Extracted text →
◇ ◇ ◇ ◇ ◇
- University: University of Wyoming
- Head coach: Bryan Berryhill
- Conference: MW
- Location: Laramie, Wyoming
- Outdoor track: Louis S. Madrid Sports Complex
- Nickname: Cowboys and Cowgirls

= Wyoming Cowboys and Cowgirls track and field =

American college track and field team

The Wyoming Cowboys and Cowgirls track and field team is the track and field program that represents University of Wyoming. The Cowboys and Cowgirls compete in NCAA Division I as a member of the Mountain West Conference. The team is based in Laramie, Wyoming, at the Louis S. Madrid Sports Complex.

The program is coached by Bryan Berryhill. The track and field program officially encompasses four teams because the NCAA considers men's and women's indoor track and field and outdoor track and field as separate sports.

Middle-distance runner Paul Carlin, who later became the United States Postmaster General, was the university's first All-American finisher. Wesley Maiyo was the school's first national champion, which he did over 1000 meters at the 1974 NCAA Indoor Track and Field Championships.

==Postseason==
===AIAW===
The Cowgirls have had two AIAW All-Americans finishing in the top six at the AIAW indoor or outdoor championships.

AIAW All-Americans
| Championships | Name | Event | Place |
| 1979 Indoor | Laura Ferguson | 600 yards | 5th |
| 1980 Indoor | Laura Ferguson | 600 meters | 6th |
| 1980 Indoor | Pat Miller | Long jump | 3rd |
| 1980 Outdoor | Pat Miller | Long jump | 5th |

===NCAA===
As of August 2025, a total of 22 men and 5 women have achieved individual first-team All-American status for the team at the Division I men's outdoor, women's outdoor, men's indoor, or women's indoor national championships (using the modern criteria of top-8 placing regardless of athlete nationality).
◇ ◇ ◇ ◇ ◇
Data rows →
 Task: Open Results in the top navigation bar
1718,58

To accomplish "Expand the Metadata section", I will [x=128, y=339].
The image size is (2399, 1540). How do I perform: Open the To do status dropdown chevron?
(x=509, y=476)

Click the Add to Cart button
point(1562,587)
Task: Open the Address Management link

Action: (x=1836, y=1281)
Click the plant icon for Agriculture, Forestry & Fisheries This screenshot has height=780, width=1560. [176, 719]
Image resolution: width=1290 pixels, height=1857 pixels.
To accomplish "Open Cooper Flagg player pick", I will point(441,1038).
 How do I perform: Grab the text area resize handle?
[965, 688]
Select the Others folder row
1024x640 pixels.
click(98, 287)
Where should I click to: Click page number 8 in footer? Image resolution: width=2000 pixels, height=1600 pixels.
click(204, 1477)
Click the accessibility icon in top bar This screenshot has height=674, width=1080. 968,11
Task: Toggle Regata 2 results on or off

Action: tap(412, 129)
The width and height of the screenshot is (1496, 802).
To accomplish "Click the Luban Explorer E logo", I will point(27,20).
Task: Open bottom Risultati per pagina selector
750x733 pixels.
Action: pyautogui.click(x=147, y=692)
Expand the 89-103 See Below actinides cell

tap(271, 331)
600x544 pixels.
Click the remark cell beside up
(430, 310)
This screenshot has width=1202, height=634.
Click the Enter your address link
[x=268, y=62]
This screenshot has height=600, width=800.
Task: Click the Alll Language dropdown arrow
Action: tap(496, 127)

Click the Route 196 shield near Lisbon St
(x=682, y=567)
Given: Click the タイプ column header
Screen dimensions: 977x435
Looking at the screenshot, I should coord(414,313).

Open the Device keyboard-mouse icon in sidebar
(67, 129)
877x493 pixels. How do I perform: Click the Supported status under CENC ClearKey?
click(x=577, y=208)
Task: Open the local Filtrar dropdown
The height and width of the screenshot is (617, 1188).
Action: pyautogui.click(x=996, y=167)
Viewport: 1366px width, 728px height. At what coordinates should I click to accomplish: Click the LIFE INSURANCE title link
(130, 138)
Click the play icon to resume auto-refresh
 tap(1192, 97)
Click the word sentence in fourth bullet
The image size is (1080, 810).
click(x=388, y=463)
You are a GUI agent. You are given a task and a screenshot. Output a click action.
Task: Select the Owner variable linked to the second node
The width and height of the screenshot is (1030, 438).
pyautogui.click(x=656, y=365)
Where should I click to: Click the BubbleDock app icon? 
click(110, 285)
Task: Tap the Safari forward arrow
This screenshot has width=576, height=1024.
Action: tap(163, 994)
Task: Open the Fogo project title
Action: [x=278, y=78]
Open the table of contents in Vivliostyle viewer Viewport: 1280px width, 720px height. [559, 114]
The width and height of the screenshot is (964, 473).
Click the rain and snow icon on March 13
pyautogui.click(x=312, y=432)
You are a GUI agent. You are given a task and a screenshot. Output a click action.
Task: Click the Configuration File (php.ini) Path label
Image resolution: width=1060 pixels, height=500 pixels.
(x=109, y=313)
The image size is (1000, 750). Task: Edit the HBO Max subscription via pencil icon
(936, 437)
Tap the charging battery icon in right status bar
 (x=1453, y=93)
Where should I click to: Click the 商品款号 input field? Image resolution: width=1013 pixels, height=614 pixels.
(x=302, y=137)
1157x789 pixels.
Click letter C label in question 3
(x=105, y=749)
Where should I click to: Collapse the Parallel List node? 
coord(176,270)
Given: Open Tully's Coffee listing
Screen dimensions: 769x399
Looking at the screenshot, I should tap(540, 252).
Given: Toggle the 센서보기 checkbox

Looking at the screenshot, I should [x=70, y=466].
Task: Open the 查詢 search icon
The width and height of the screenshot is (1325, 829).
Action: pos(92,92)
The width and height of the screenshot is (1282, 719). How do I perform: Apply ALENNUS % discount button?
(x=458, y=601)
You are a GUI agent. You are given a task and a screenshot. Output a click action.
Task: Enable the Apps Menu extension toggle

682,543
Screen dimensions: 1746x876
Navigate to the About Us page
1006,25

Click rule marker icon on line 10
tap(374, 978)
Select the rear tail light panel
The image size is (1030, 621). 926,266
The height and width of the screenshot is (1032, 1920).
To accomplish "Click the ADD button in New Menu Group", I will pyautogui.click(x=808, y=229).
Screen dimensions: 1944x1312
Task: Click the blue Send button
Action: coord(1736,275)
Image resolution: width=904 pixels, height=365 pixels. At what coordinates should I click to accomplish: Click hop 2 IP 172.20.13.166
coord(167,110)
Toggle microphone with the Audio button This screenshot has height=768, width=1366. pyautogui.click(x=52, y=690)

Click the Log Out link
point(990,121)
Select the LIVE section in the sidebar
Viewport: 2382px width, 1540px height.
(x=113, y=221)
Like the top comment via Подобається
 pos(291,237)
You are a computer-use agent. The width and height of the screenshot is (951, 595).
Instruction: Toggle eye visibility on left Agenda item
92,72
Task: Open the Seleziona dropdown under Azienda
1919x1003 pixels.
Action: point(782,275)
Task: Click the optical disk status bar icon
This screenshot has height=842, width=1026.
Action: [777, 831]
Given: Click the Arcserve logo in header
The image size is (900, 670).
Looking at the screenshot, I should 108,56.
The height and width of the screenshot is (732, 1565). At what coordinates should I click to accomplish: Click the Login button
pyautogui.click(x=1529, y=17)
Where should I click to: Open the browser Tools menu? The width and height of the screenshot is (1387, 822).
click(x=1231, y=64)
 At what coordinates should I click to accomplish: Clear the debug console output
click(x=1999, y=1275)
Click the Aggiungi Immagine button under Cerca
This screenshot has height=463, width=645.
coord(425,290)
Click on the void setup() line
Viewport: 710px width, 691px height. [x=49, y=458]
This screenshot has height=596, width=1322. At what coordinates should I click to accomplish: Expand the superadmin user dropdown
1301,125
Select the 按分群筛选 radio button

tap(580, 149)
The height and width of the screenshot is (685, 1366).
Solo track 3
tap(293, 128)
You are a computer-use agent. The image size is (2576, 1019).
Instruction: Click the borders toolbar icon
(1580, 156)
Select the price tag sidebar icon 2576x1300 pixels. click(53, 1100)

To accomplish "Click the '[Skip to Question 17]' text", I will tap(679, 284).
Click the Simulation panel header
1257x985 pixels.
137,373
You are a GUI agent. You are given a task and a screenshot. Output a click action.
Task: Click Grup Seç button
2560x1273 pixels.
◇ ◇ ◇ ◇ ◇
Exercise brief →
Reproduce the passage of the Wyoming track and field article starting with "The program is" and going on through "as separate sports.". The rows that come after the article have no connection to it.

Exercise response →
The program is coached by Bryan Berryhill. The track and field program officially encompasses four teams because the NCAA considers men's and women's indoor track and field and outdoor track and field as separate sports.